Norad Director-General Bård Vegar Solhjell stated: “Food security and enabling viable food systems is a priority for Norwegian development assistance. Norad is proud to support the STDF in its work to ensure that LDCs build capacity and can engage in safe trade, which is one of the keys to economic growth and poverty reduction. The global pandemic emphasizes that we must continue to invest in and scale up safe trading systems.”

The signing of this agreement marks the first time Norad, a directorate under the Norwegian Ministry of Foreign Affairs, is directly contributing to the STDF. Norad's main purpose is “to ensure that Norwegian development aid funds are spent in the best possible way, and to report on what works and what does not work”.
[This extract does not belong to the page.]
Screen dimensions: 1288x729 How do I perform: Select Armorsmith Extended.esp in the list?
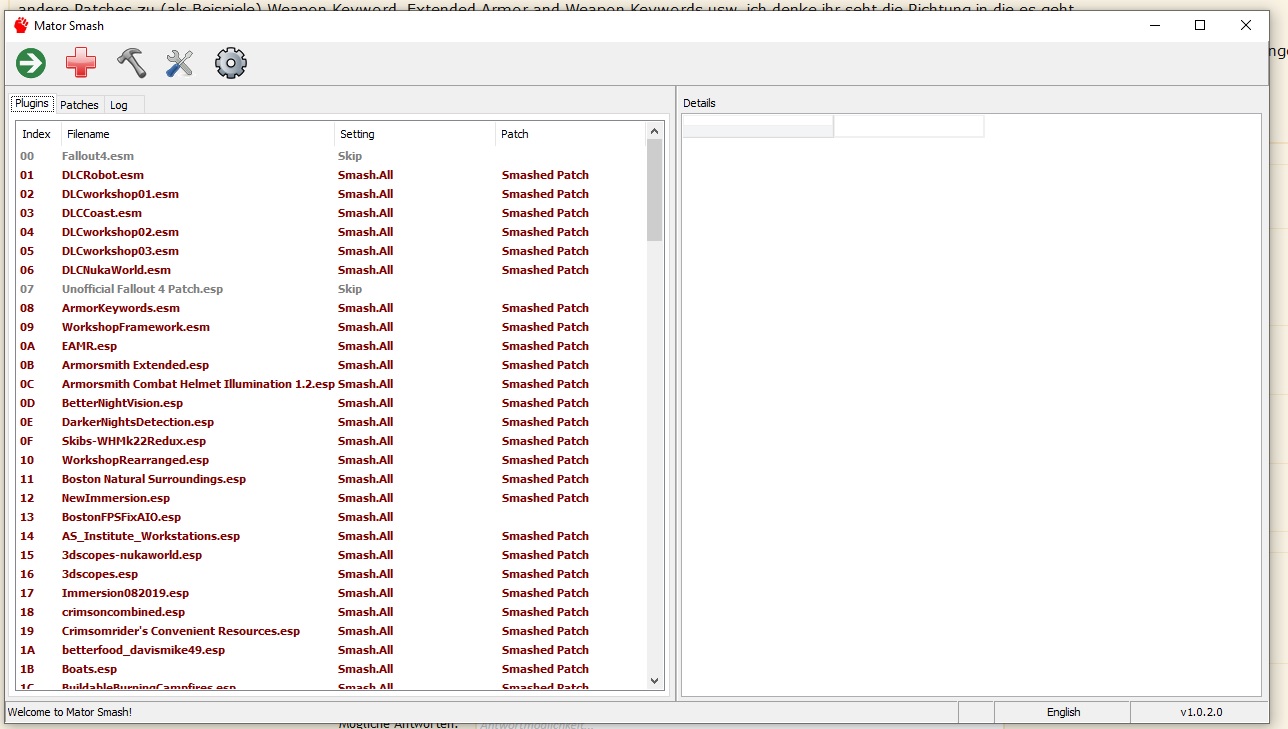click(135, 365)
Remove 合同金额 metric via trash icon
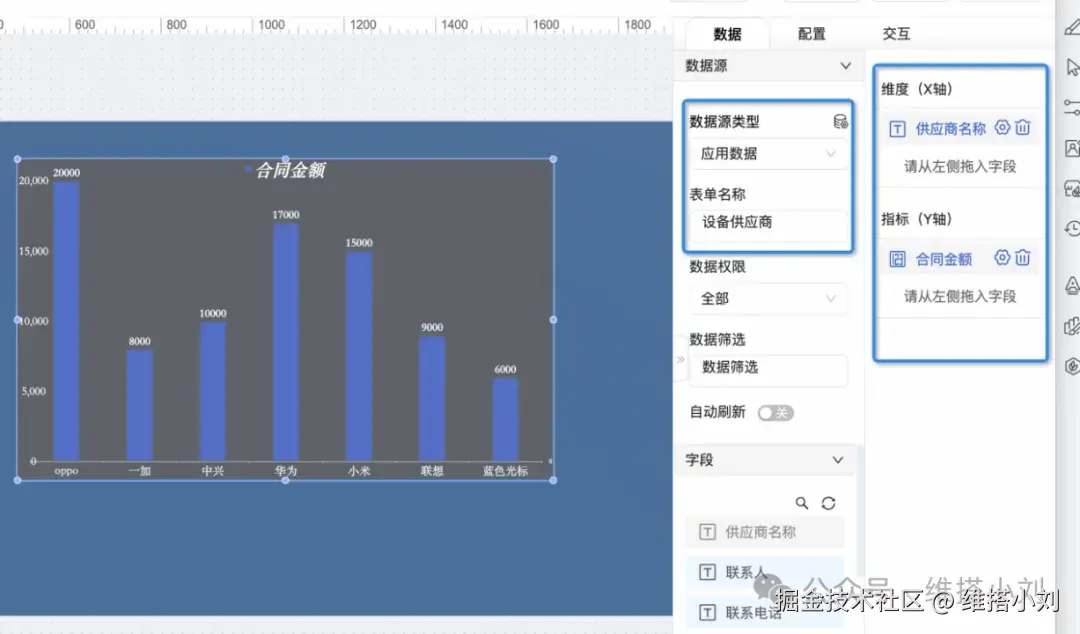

The partnership will support developing countries' efforts to comply with the WTO Agreement on the Application of Sanitary and Phytosanitary Measures (SPS Agreement). The STDF will use Norad's contribution to support the development and implementation of collaborative and innovative SPS projects that make safe trade a reality on the ground.

Not including this latest disbursement, Norway has provided CHF 5.2 million to the STDF through multiple agreements since 2007. Overall, Norway has contributed about CHF 41 million to various WTO trust funds over the past 20 years.

To date, the STDF has funded more than 230 projects benefiting LDCs and other developing countries. The contribution by Norway will also strengthen the STDF's coordination platform, connecting diverse stakeholders across agriculture, health, trade and development to share experiences, find opportunities for collaboration and promote a more coherent approach to SPS capacity development.

The STDF was established by the Food and Agriculture Organization (FAO) of the United Nations, the World Organisation for Animal Health (OIE), the World Bank Group, the World Health Organization (WHO) and the WTO, which houses and manages the partnership. The STDF responds to evolving needs, drives inclusive trade and contributes to sustainable economic growth, food security and poverty reduction, in support of the United Nations' Global Goals.